On the other hand, if they aren’t going to insist that the phlebotomist attach her baptismal certificate to her job application, or require the twice-married R. L. Knudelpantz Endowed Chair of the Study of Fusty Trivilialities to show proof that his first marriage was validly annulled according to Catholic canon law… well, then no. They don’t get to deny to their workers access to health care services that 99 percent of American adults use. And if they’re a Catholic hospital system that receives public money and participates in the wider system of health care licensure and mergers and ambulance services and insurance networks—basically, if they are part of the health care delivery ecosystem enough that their decisions affect public health in serious ways—then, no, they can’t say “But in this one very particular circumstance we are going to invoke our privilege to deny basic health care based on a tiny minority opinion that most Catholics don’t even believe.” Implicitly, this is the choice pressed by the religious exemption, as it stands.
To be sure, it takes some nerve to issue an ultimatum to the Catholic health care system—which is why this exemption is something to watch. It may even be emblematic, in an increasingly secular age, of how some people think religious institutions should position themselves. Meanwhile, though, close to 1/5 of all hospitals in the United States are Catholic, and they receive (as I think they should) public funds. Nobody wants or expects that Catholic hospitals would opt to become tiny refuges for those who actually follow Catholic teaching in every last detail. At the same time, there’s something to be said for how the exemption calls upon institutions to decide whether they want to be islands of faithfulness in a sea of immorality, or whether they want to participate in the same public health conversation that most everyone else is having: the conversation in which contraception is just simply something that most people use, and that makes a lot of people’s lives better. Access to affordable contraception has public health implications that help a whole lot of people—particularly poor women. In this piece by Sharon Lerner (which: seriously, go read it!), she starkly portrays what unintended pregnancies mean for poor women:
About half of all pregnancies in this country are unplanned, with poor women now five times more likely than higher-income women to have an unplanned pregnancy, and six times more likely to have an unplanned birth, according to the Guttmacher Institute’s recent analysis of government data… Poorer women suffer when they have unintended births—as do their children. Research shows that women with unplanned pregnancies are more likely to smoke, drink, and go without prenatal care. Their births are more likely to be premature. Their children are less likely to be breastfed, and more likely to be neglected and to have various physical and mental health effects.

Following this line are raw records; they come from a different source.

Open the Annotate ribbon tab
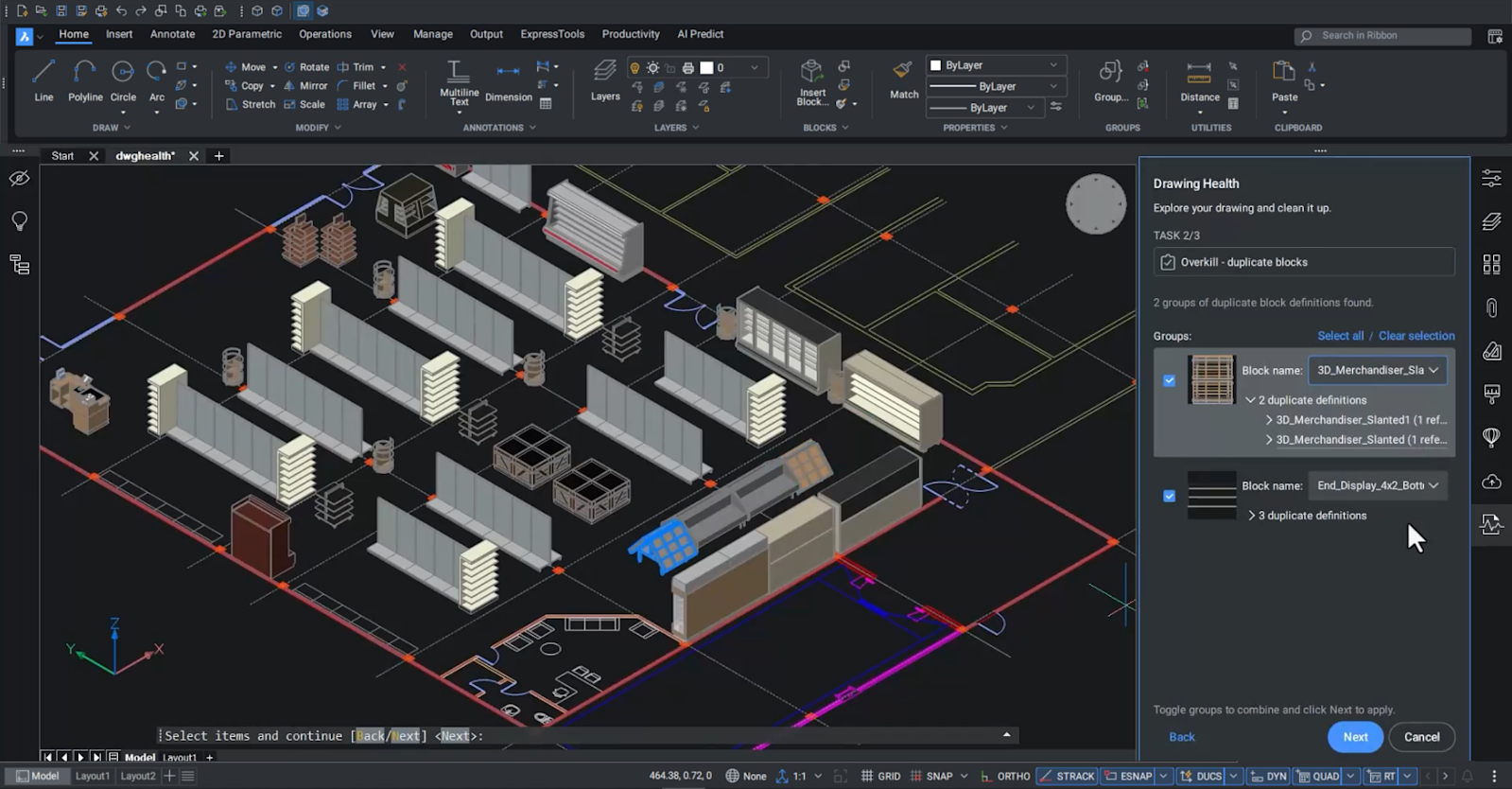This screenshot has height=789, width=1512. tap(172, 34)
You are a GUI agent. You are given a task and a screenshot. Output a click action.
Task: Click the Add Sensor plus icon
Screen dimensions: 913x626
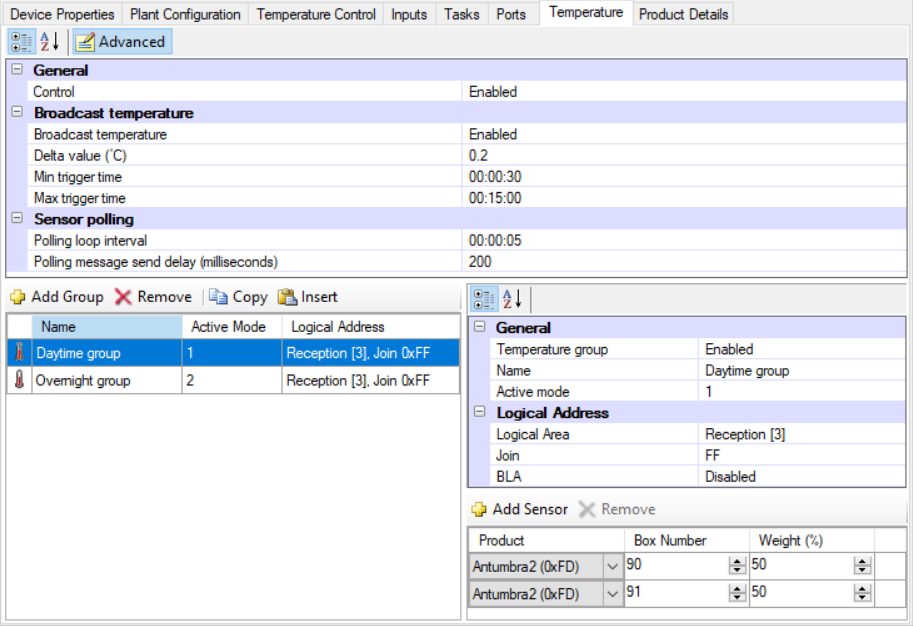coord(481,509)
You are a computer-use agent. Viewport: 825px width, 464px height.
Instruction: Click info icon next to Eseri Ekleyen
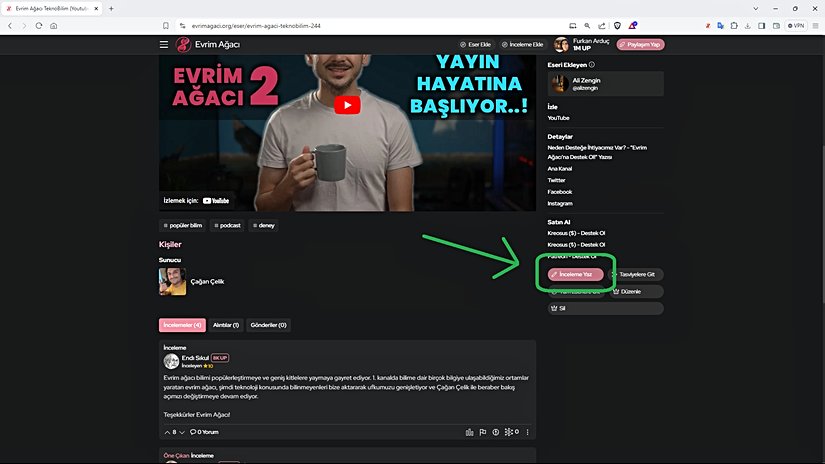point(592,65)
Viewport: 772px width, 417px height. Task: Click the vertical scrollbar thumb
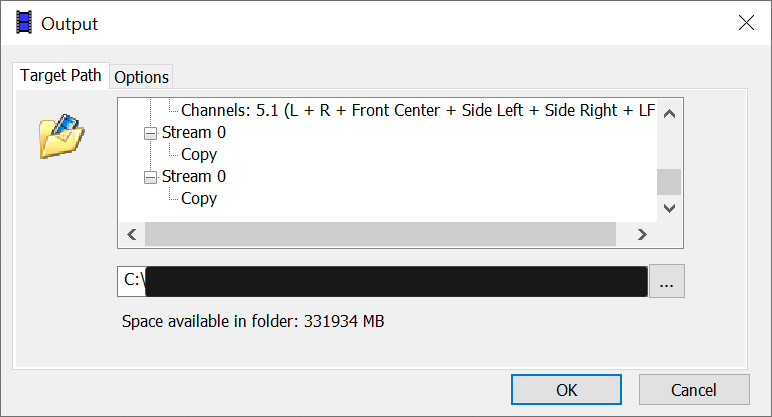point(669,181)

Then, reinforcing the cycle, the very fact of having a child increases a woman’s chances of being poor.
There are domains where people say “But those women should just [not have sex/use NFP/love babies/rely on God for help/be more like me and the people I approve of].” It seems increasingly hard, at least to me, to imagine public health as a conversation in which those notions, even if they were straightforwardly true for all people in all circumstances, contribute much to the task at hand.